-- Work required --
With the pictures left out, output the records below exactly.

-- Data excerpts --
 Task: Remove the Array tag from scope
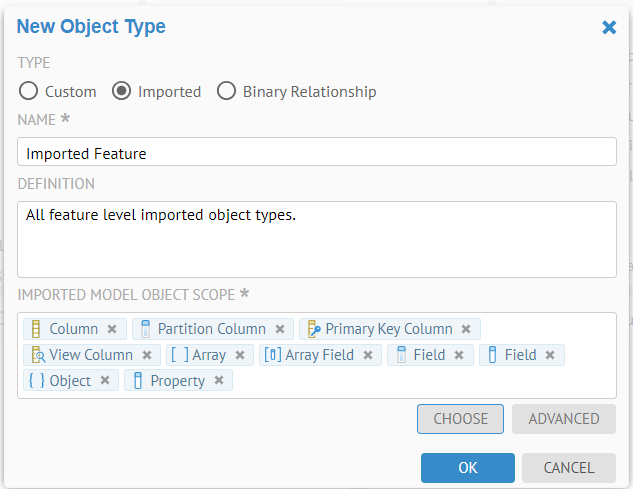click(240, 355)
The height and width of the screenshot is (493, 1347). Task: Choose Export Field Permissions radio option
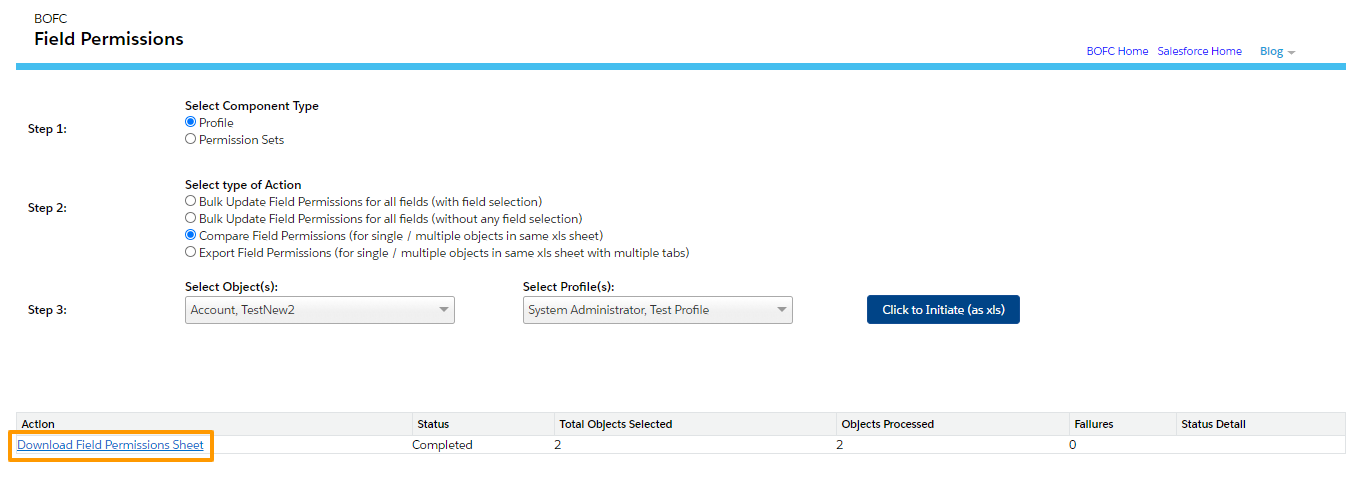(191, 252)
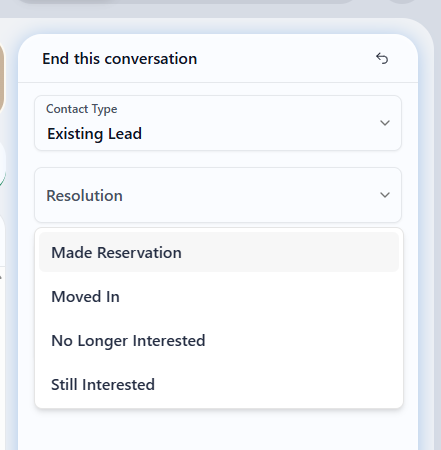441x450 pixels.
Task: Click the Existing Lead selected value
Action: tap(95, 134)
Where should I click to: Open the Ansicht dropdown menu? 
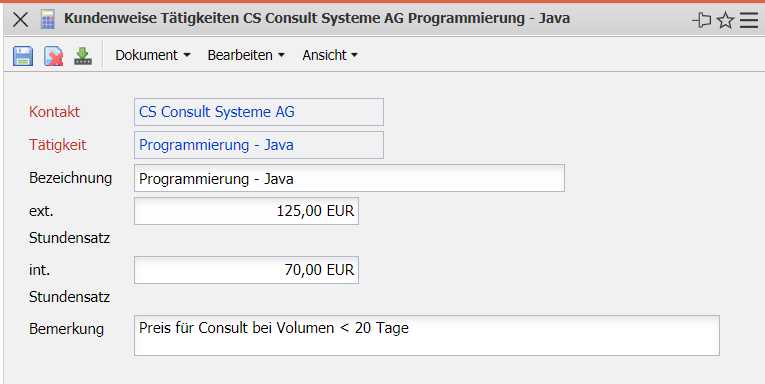pyautogui.click(x=330, y=55)
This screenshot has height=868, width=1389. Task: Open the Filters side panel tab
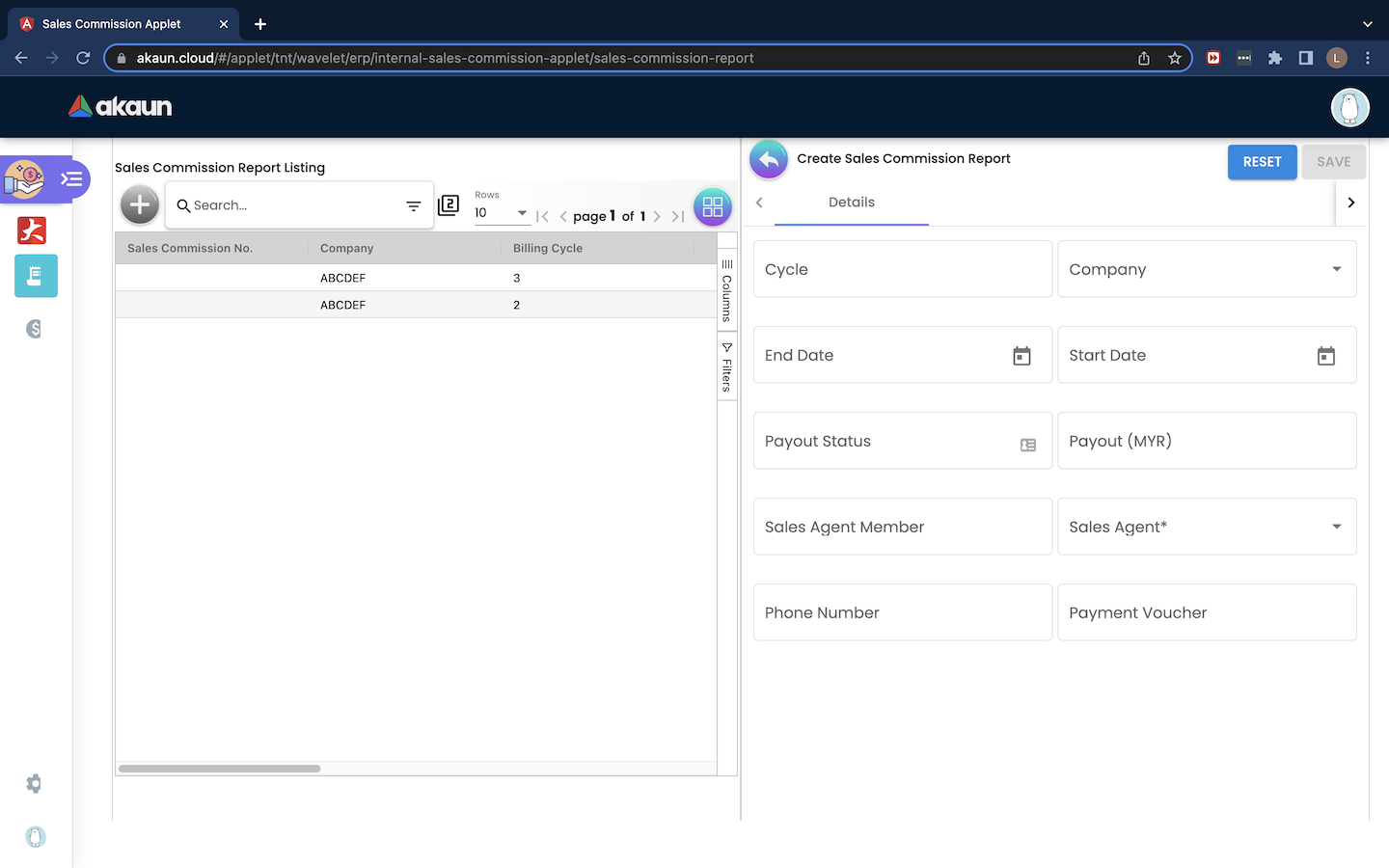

-- Written answer --
 Task: Remove the Array tag from scope
click(240, 355)
The height and width of the screenshot is (493, 1347). Task: Choose Export Field Permissions radio option
(191, 252)
441x450 pixels.
Task: Click the Existing Lead selected value
Action: tap(95, 134)
Where should I click to: Open the Ansicht dropdown menu? 
pyautogui.click(x=330, y=55)
This screenshot has height=868, width=1389. Task: Open the Filters side panel tab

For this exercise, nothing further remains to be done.